• _Entries supplied_
++++++++++
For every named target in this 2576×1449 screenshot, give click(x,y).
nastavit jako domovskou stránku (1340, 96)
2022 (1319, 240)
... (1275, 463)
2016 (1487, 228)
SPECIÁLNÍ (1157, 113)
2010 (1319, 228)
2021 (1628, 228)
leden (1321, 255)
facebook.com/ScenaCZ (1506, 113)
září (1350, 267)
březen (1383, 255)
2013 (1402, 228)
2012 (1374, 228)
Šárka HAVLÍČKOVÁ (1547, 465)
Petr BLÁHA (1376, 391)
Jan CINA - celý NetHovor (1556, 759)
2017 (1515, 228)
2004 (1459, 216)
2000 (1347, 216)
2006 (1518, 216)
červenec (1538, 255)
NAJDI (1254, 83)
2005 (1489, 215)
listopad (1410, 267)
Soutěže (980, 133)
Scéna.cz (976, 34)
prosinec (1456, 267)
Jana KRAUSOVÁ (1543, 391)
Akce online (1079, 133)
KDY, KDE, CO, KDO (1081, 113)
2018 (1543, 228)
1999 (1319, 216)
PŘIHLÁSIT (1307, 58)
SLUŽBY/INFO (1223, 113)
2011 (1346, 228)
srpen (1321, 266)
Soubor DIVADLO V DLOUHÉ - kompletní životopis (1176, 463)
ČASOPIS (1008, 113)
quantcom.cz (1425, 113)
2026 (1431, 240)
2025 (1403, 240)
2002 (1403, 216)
++++++++++
• _Your instructions_
Everything from the line with "KDY, KDE, CO, KDO (1081, 113)" through the last line of the material above should be echoed exactly, and nothing else.

• _Task solution_
KDY, KDE, CO, KDO (1081, 113)
2018 (1543, 228)
1999 (1319, 216)
PŘIHLÁSIT (1307, 58)
SLUŽBY/INFO (1223, 113)
2011 (1346, 228)
srpen (1321, 266)
Soubor DIVADLO V DLOUHÉ - kompletní životopis (1176, 463)
ČASOPIS (1008, 113)
quantcom.cz (1425, 113)
2026 (1431, 240)
2025 (1403, 240)
2002 (1403, 216)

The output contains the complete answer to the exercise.